- Text provided:
#####

In contrast, the Web3 industry, while constantly shouting the slogan of "Mass Adoption", is actually obsessed with speculating on meme coins and immersed in the short-term attention economy. This stark contrast inevitably makes one ponder: as traditional financial institutions are taking concrete actions to drive the large-scale application of blockchain technology, should the Web3 industry also rethink its development direction?
Mass Adoption: Casino or Application?
In this fragmented development trend, we have to consider a fundamental question: "What is the true meaning of Mass Adoption?" Although this term is frequently mentioned in the discussions of the Web3 industry, it seems that everyone has a significant difference in their understanding of it.
Reviewing the so-called "hit projects" in the Web3 field in recent years, a thought-provoking pattern emerges: those projects that claim to achieve "Mass Adoption" are essentially speculative games disguised as innovations. Whether it's the endless MEME coins, the "P2E" model under the banner of GameFi (such as the once-popular "sneaker" projects), or the SocialFi projects that claim to be social innovations (such as http://Friend.tech), their essence is nothing more than "digital casinos" carefully packaged. Although these projects have attracted a large number of users in the short term, they are not truly solving the actual needs and pain points of users.

#####

- Dataset content:
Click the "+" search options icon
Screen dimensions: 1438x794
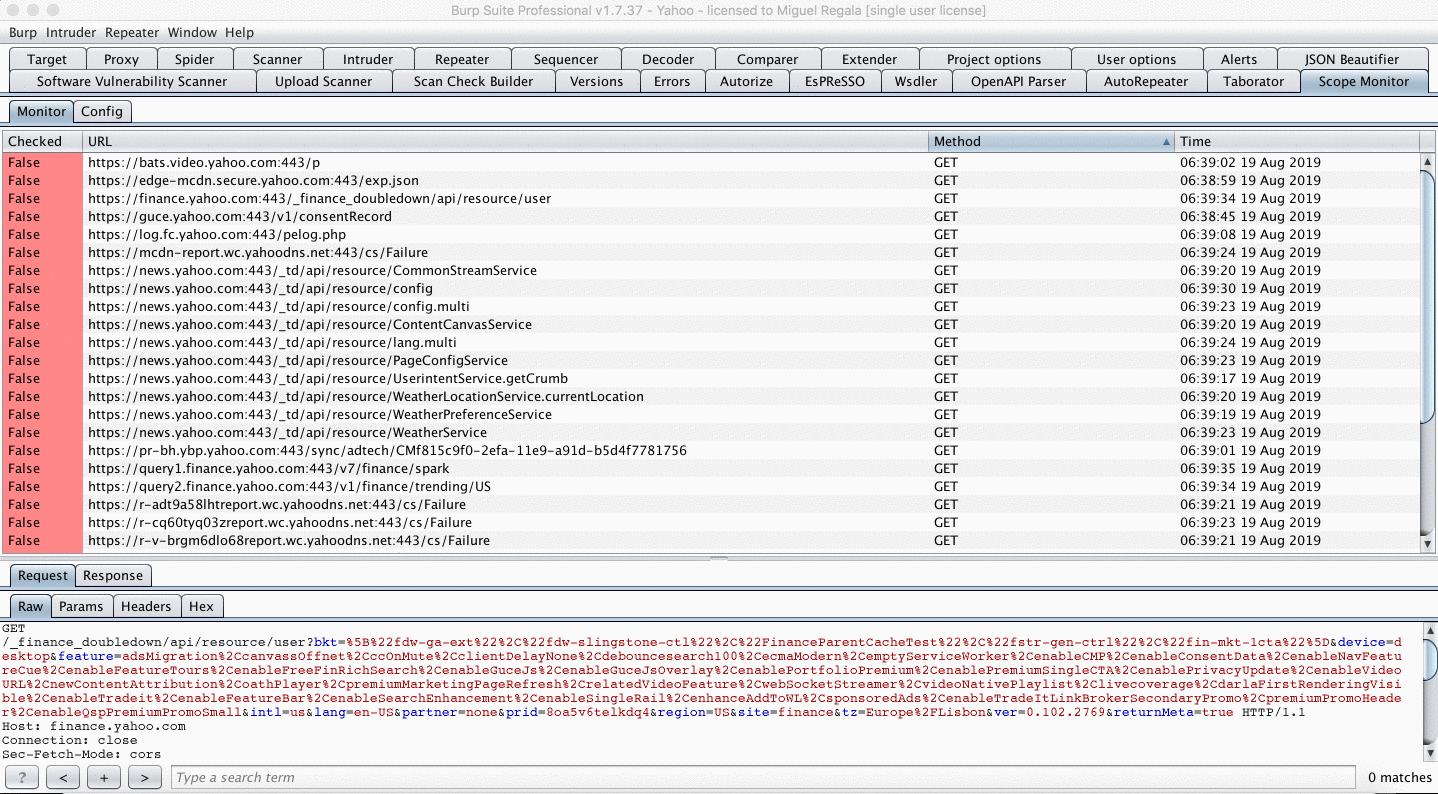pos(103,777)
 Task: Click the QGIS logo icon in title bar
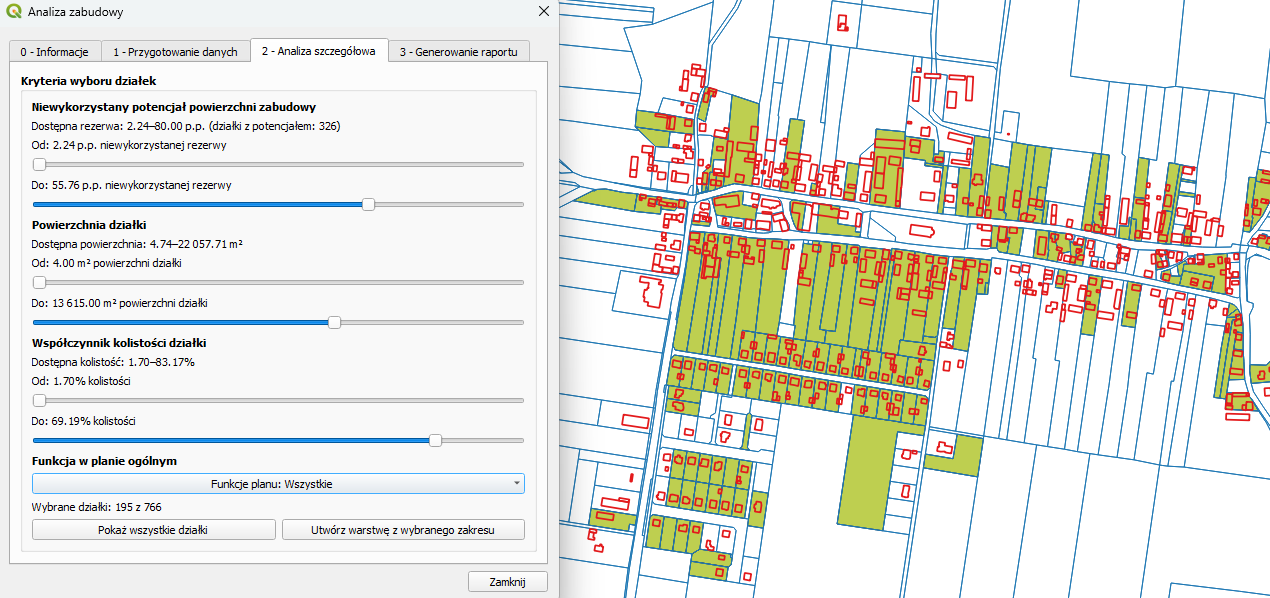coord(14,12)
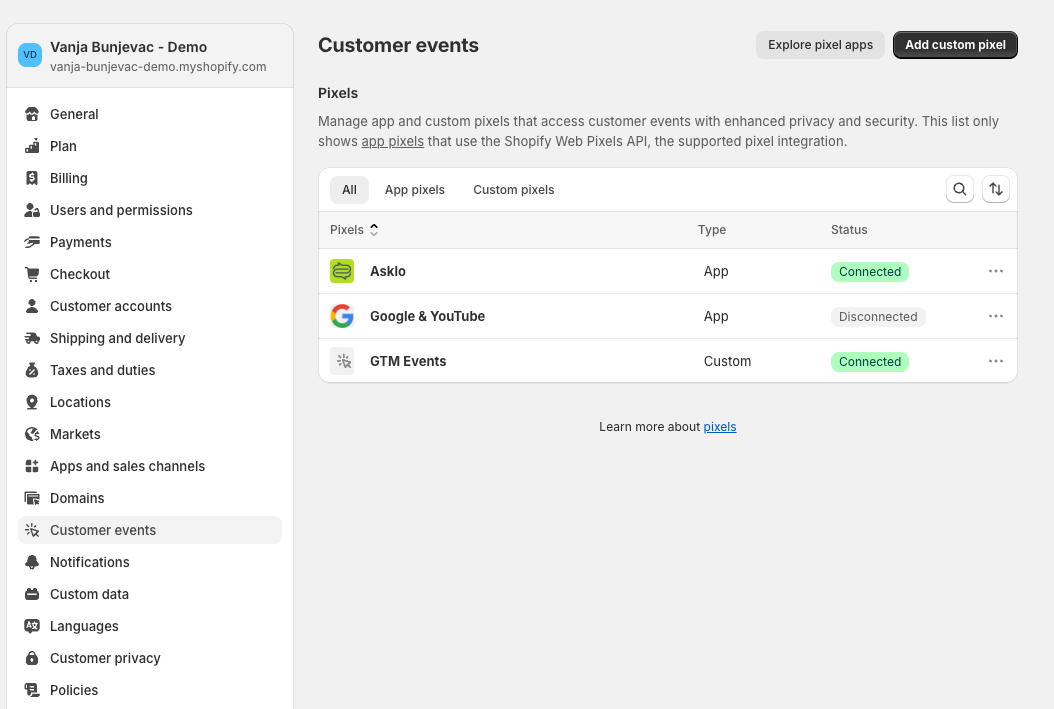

#####

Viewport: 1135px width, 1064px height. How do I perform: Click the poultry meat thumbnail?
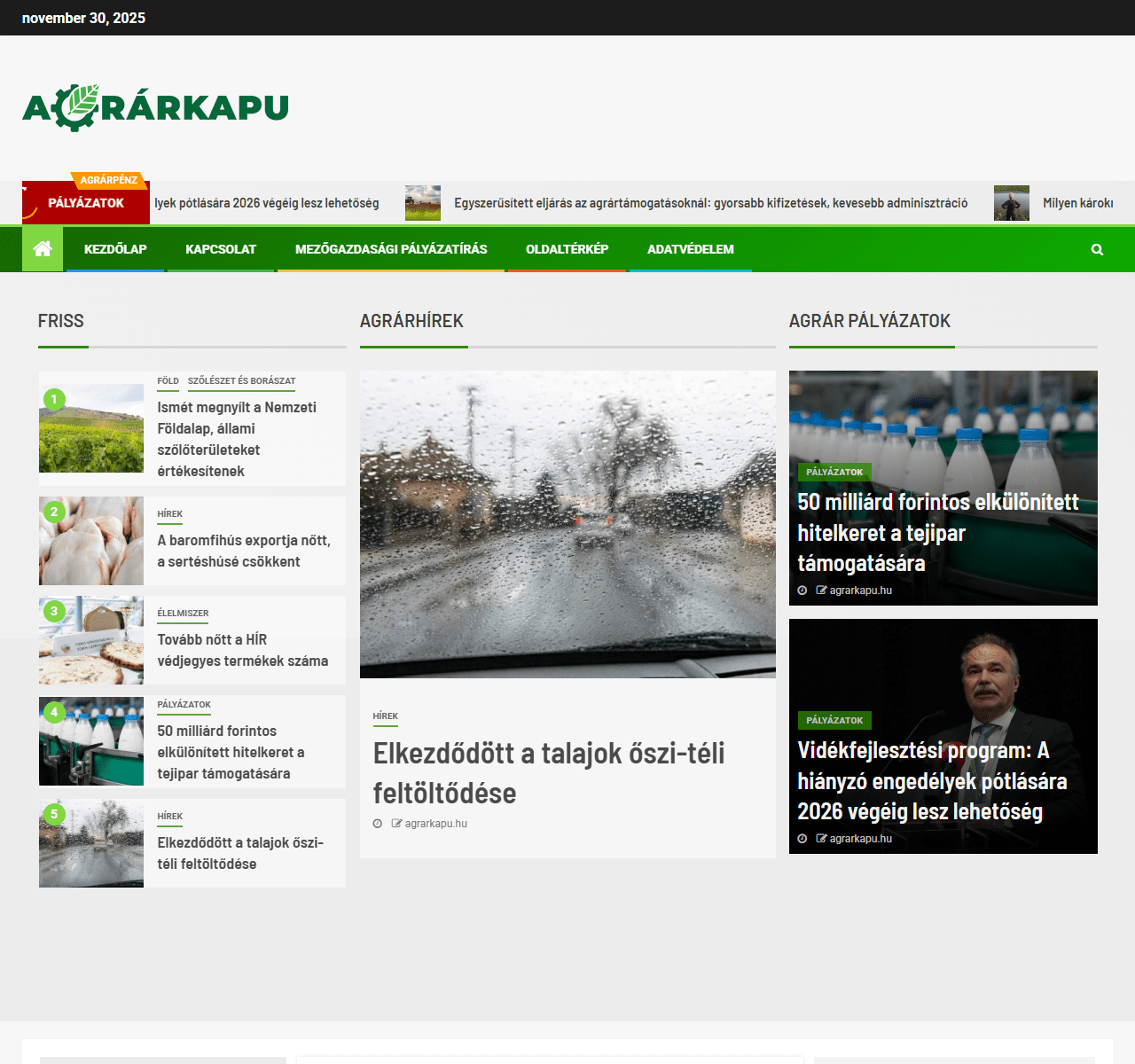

#####

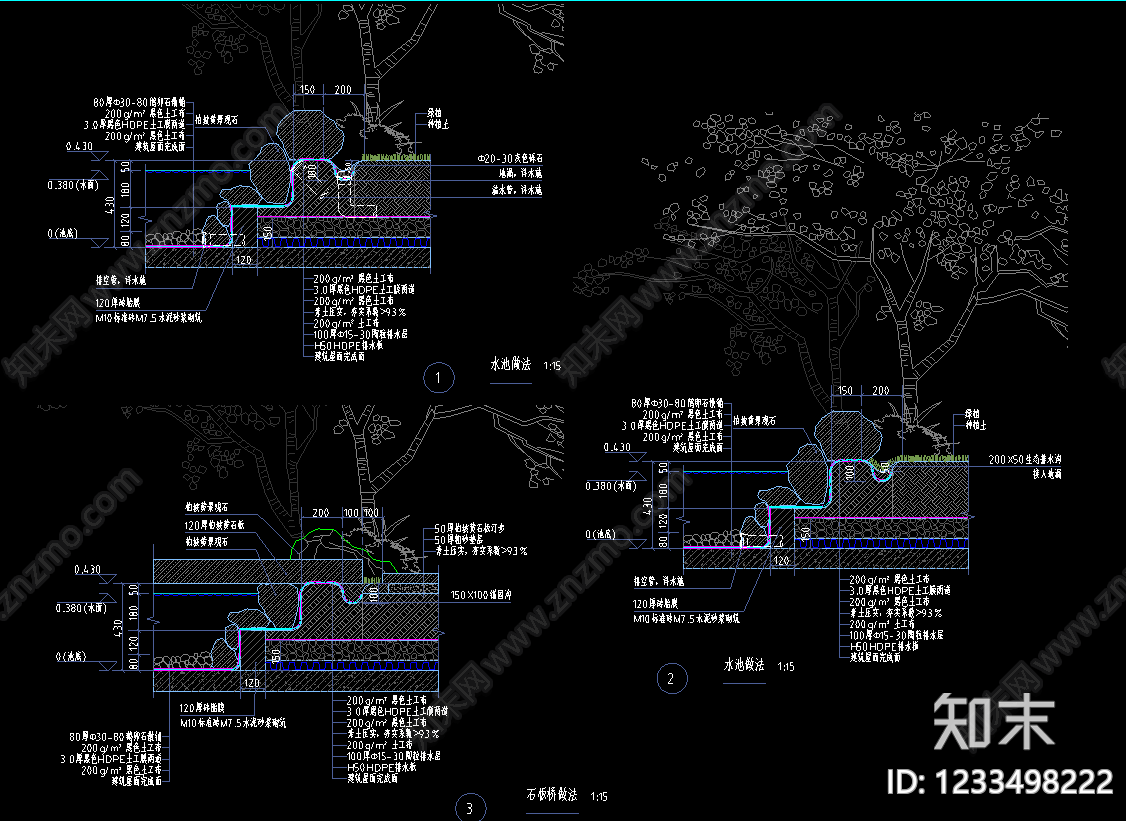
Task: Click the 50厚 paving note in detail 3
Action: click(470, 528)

#####

Can you write the next part of the passage on Web3 and mass adoption, starting right after its last sentence? The items have nothing to do with the passage on Web3 and mass adoption.

- Output below:
If allowing more and more people to participate in speculative trading and driving up coin prices is considered Mass Adoption, then this "Adoption" is merely a zero-sum game of wealth concentration to a few, and its unsustainability is evident.
I have personally witnessed too many cases of friends outside the crypto circle losing everything after entering the crypto world, and only a few lucky ones have actually profited. This phenomenon is also confirmed by recent data: a recent on-chain data analyst's research shows that on the http://pump.fun platform, only 3% of users have earned more than $1,000, and this cold figure reflects that profiting from crypto trading is a game for only a small minority.
Even more worrying is that the entire industry has become a breeding ground for hackers, phishing, and fraud, and we can often see on Twitter that some whales have suffered heavy losses due to Permit phishing. Not to mention ordinary retail investors, according to the latest FBI report, American citizens suffered over $5.6 billion in crypto fraud losses in 2023 alone, and victims aged 60 and above accounted for 50% of the total, with the interests of many ordinary investors unprotected in this "dark forest".
The speculation and increasingly serious hacking activities have led to a deteriorating industry environment, which inevitably makes us ponder: are we pursuing the wrong direction of "Mass Adoption"? In the frenzy of speculation, have we overlooked the truly sustainable value creation?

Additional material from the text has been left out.